Упоров постоял в раздумье, не заметив, как в камеру вошёл старшина, получивший в подарок плитку шоколада для своих детей. Оставил чистое бельё и крохотный кусок хлеба с настоящим сливочным маслом. Бельё пахло карболкой, кислым трупом, который вытряхнули из него, прежде чем отдать в стирку. И всё-таки то была забота о нем, отчего в зэке зашевелилось то же чувство признательности, что и к явившейся в его сон корове. Он готовил себя к последней улыбке для палача. При звуке решительных шагов у входа в камеру молча встал с нар, расправляя холодными пальцами мятый воротник рубахи, шепча застрявший в детской памяти кусок дедовой молитвы:
— Милосердный Господи! Даруй мне покаяние…
Приговорённого не испугало закрытое лицо прокурора: таким он себе его представлял — профессионально значительным. Следом вошли двое в одинаково чёрных драповых пальто и синих кепках — восьмиклинках.
«Члены общества сытых пролетариев», — подумал о них Вадим, но рассмешить себя не смог, потому что мышцы на лице вдруг предательски одеревенели.
— Заключённый Упоров Вадим Сергеевич, ваша просьба о помиловании…
Здесь он просто не мог не прерваться и не посмотреть на окаменевшего перед ним человека. Все выглядело так, словно решение ещё не принято, его следует хорошенько обдумать, прежде чем произнести. Ещё кажется — губы прокурора склеились навсегда, срослись и уже никогда не разомкнутся, молчание течёт по медленной крови с холодной тяжестью приближающейся смерти.
— …Верховным
Лёгкости все нет, и кровь по-прежнему тяжёлая. Тяжесть её способна уронить ослабленное тело. Зэк ловит рукой края нар. Он не способен даже радоваться: слишком трудное чувство. Кто-то приходит ему на помощь, прижимает мягкие, прозрачные ладони к ушам, и слова строгого прокурора идут мимо слуха, в грязную небелёную стену камеры смертников…
Часть вторая
Стреляйте, гражданин начальник!
Зубы торчали вокруг провала рта гнилым забором.
Соприкасаясь, они клацали, и сквозь широкие щели летела пенистая накипь. Старшина Сокалевский хохотал.
— Не! Не могу, ей-бо, не могу — уссываюся! Рожу-то кто тебе сменил, Упоров? У жменю забрать можно.
Он снова загрохотал, но, подавившись смехом, свирепо закашлялся. Потом, уже успокаиваясь, тёр громадными кулаками заплаканные глаза, приговаривая:
— Бона как смертушка жалует: рядышком прошла, а человек перетряхнулся. Четвертак тоже не сахар, но все же жизнь. Встань-ка, я тебя обшмонаю. Так. Поворотись. Справный ещё, только рожа ссохлась. Верно говорят — лицо зеркало желудка. Пойдёшь со мною до бани, а завтра — на этап. Кончилось твоё безделье. Начинай свободу зарабатывать.

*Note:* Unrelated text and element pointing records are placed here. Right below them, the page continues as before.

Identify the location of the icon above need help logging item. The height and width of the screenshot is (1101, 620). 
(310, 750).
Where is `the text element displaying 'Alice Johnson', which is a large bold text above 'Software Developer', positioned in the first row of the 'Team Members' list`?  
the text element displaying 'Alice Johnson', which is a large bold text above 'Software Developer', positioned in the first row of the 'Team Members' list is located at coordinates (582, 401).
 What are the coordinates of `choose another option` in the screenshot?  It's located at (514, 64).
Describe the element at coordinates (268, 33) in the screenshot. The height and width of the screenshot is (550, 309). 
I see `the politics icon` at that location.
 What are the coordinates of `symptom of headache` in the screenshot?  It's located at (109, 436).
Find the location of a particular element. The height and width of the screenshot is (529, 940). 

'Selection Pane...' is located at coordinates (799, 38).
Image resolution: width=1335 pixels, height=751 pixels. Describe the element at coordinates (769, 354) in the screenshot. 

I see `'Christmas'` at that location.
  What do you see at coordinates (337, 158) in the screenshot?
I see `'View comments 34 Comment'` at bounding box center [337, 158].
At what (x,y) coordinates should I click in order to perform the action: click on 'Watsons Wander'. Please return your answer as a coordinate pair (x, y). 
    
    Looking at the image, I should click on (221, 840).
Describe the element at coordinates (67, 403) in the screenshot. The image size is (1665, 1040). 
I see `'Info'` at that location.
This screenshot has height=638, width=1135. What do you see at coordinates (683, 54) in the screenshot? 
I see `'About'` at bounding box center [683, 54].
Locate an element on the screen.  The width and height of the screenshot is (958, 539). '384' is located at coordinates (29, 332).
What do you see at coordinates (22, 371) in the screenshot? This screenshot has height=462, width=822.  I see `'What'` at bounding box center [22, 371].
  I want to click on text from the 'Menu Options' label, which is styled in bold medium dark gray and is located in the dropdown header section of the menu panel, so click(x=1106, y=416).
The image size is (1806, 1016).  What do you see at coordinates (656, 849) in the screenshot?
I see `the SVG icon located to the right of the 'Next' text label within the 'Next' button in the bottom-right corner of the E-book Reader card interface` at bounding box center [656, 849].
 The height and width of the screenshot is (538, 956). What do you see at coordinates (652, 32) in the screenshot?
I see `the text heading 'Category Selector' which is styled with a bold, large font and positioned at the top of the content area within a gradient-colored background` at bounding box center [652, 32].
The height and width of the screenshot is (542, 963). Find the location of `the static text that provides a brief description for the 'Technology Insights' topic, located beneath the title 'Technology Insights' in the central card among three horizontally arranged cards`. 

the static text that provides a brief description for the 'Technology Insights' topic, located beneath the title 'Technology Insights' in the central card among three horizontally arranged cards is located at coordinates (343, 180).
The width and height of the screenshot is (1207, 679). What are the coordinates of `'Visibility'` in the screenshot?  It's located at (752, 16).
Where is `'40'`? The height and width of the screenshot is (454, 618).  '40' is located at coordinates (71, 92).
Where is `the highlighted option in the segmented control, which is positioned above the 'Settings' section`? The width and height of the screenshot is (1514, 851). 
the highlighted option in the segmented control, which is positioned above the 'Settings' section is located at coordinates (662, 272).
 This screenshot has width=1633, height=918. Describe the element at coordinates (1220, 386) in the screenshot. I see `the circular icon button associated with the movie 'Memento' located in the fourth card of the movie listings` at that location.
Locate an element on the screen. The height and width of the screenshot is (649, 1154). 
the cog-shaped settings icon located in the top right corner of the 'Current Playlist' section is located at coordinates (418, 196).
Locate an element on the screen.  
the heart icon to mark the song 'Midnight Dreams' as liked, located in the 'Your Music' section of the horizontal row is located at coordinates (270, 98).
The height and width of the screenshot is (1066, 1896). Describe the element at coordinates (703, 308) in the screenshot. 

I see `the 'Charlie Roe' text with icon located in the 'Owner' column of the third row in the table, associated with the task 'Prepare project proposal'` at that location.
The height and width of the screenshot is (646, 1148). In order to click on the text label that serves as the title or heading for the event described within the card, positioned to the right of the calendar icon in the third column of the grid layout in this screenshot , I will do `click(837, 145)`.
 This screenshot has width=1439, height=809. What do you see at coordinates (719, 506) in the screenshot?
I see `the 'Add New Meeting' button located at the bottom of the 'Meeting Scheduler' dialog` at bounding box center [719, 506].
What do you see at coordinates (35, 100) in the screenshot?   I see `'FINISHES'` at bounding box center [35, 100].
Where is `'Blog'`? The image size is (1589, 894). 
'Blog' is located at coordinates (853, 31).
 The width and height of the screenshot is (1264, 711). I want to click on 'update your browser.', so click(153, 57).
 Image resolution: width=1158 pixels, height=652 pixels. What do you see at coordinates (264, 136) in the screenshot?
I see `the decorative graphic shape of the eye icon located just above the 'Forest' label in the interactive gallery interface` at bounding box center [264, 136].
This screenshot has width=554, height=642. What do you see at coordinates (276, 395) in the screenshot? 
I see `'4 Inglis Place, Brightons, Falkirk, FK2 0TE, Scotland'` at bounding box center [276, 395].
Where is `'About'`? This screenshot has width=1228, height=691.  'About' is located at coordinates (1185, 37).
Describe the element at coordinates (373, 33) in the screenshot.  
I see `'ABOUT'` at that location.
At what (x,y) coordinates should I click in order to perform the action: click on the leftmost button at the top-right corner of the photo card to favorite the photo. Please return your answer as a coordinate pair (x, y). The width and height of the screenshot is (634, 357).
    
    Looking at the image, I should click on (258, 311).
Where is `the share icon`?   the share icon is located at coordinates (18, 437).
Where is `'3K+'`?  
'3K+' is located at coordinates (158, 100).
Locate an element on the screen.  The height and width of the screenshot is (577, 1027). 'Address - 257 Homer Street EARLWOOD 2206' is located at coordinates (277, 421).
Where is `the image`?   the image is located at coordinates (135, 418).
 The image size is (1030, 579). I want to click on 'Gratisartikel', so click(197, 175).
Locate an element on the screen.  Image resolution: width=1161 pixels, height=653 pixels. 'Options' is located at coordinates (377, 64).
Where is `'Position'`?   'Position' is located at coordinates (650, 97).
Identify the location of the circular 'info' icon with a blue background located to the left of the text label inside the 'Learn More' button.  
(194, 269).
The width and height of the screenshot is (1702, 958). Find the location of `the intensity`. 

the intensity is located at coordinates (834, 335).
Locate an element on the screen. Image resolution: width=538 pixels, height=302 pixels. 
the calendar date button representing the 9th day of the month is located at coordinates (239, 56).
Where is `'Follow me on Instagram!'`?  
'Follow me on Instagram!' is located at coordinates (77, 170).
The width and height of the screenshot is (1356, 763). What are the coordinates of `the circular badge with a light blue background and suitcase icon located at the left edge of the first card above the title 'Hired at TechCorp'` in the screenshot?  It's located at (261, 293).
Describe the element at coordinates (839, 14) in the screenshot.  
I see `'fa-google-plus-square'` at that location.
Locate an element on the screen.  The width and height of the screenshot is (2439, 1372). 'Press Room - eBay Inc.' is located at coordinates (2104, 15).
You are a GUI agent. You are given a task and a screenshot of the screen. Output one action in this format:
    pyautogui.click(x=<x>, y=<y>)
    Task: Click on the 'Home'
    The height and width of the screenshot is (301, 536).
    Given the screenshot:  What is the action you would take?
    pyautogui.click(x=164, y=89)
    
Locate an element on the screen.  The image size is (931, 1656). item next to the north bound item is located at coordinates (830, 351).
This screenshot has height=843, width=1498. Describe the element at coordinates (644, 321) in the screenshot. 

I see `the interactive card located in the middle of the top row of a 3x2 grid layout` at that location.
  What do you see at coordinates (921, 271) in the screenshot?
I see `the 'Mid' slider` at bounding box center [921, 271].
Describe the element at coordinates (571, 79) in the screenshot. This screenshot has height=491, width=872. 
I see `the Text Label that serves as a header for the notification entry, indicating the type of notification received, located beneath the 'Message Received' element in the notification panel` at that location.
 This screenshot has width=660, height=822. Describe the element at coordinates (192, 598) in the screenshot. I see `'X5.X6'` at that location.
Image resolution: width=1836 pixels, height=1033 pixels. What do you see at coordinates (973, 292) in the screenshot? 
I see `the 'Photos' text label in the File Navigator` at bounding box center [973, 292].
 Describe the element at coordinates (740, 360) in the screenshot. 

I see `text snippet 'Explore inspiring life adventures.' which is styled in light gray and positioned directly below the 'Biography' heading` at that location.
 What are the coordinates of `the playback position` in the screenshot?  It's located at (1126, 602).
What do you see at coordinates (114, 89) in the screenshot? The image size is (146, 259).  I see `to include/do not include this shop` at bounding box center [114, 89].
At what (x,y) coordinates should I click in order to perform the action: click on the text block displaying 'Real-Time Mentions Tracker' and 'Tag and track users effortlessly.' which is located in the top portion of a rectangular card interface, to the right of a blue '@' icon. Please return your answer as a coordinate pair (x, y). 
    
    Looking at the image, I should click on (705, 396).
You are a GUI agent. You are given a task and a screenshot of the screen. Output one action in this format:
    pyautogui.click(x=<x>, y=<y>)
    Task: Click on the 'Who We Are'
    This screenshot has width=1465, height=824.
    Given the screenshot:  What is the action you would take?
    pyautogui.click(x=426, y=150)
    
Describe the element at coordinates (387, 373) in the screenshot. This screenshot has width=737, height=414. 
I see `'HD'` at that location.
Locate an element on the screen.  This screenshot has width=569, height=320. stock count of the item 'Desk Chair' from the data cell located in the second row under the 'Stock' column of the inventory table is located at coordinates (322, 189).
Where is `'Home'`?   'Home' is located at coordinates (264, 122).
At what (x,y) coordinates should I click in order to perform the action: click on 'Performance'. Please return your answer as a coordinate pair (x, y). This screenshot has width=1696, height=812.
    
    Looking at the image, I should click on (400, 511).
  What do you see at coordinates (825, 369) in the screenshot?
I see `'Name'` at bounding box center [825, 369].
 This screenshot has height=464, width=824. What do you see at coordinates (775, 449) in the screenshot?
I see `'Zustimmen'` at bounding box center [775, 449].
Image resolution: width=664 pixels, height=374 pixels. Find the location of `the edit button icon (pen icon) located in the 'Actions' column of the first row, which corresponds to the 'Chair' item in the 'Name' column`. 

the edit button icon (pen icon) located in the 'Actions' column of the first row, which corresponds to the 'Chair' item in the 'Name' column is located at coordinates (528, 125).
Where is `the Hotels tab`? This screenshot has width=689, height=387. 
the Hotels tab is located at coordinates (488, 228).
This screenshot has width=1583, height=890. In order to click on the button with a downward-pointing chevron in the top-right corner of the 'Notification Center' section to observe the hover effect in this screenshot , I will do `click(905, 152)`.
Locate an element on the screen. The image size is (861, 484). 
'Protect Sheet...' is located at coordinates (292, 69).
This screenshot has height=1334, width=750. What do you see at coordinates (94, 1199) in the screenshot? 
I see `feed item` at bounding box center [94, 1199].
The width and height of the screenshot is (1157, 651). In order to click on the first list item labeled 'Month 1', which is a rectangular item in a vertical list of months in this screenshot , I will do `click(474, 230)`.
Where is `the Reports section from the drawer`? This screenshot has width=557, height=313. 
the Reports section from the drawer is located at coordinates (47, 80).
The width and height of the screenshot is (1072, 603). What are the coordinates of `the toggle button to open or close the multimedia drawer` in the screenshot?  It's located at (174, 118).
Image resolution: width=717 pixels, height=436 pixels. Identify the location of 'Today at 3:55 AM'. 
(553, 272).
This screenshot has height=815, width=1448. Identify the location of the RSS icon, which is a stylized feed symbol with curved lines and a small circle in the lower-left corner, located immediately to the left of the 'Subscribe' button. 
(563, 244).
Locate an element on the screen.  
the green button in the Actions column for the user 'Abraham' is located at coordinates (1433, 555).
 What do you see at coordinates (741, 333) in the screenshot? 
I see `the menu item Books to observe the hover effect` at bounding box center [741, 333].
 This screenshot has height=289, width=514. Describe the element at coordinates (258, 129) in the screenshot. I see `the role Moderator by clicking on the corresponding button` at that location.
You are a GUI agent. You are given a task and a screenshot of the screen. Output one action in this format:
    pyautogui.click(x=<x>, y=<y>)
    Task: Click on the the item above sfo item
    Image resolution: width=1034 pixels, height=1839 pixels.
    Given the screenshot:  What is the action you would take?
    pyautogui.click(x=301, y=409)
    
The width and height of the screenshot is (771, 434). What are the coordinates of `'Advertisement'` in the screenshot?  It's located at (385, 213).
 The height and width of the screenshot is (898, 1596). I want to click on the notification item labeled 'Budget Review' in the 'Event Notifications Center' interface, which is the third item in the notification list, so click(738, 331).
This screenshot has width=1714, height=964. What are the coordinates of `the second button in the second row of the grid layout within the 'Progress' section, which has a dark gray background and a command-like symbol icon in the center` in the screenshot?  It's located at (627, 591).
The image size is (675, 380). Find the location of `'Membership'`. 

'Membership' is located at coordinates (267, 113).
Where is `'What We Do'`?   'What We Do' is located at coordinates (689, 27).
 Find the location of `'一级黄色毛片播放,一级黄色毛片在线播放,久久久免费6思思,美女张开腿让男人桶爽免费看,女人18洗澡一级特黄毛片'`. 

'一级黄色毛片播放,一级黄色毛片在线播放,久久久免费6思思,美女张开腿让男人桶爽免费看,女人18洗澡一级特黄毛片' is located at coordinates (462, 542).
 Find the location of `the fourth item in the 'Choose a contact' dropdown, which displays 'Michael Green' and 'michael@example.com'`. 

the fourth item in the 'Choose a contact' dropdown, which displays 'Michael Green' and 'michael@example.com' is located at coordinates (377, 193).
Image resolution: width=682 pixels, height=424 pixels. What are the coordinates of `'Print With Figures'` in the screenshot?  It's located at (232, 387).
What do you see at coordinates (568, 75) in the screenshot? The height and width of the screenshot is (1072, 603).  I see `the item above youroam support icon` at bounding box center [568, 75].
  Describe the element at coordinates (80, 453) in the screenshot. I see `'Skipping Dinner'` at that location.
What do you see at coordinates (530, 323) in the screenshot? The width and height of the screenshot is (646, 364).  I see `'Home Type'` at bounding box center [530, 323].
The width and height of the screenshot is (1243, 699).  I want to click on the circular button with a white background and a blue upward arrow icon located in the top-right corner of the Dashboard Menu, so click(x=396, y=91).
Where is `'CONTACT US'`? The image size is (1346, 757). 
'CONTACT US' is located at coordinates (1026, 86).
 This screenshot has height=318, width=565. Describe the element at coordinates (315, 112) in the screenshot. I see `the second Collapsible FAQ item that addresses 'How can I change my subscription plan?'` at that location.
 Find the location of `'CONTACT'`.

Сокалевский общупал телогрейку и подал её зэку, продолжая изливать приподнятое настроение:
— До тебя тут чудак сидел дюже умный. Говорит мне — труд, мол, из какой-то обезьяны человека сделал, а из тебя старшина получился. Ну, я тоже пошутил: «За обезьяну не слыхал, вот точно знаю — тебя завтра стрелять придут». Он оказался мнительным. Приходят с уторка ему помилование читать — висит на штанине с голым задом. Шуток не понимает!
Тюремный двор был набит заключёнными, ожидающими баню. Зэки держались по мастям или национальностям, разделившись на плотные кучки. И одеты были тоже как придётся, демонстрируя наглядное расслоение зарешеченного общества.
— Прекратить разговоры! — высокий капитан поднялся на крыльцо, отдал распоряжение старшинам: — Разбить контингент на группы. Суки, бабы, фраера и политики моются в первом проходе. Воры идут с беспределом, бандеровцами и прочими. Да! Да! Я имею ввиду тебя, пидор! И не задавай больше глупых вопросов.
— А если приставать начнут, гражданин начальник? — всё-таки не вытерпел пухленький блондин с накрашенными щеками.
— Сдавайся на милость победителя. В карцер хочешь?
Толпа загыгыкала, и молодой парень с московским говорком похвалил капитана:
— Бриткий служака. Такому палец в рот не клади.
— Ето ж он на Склочном побег расстрелял. Глянь-ка, бабы!
Из не достроенного толком корпуса тюрьмы привели десяток испуганных баб в длинных, пошитых из плотной мешковины платьях, и одинаковых синих телогрейках.
Глупо улыбаясь, они жались друг к дружке, не отвечая на солёные остроты.
— Это же — женщины! — пророкотал над толпой бас артиста Очаева, — Проявите великодушие, мужчины!
— Так ведь хочется, гражданин артист.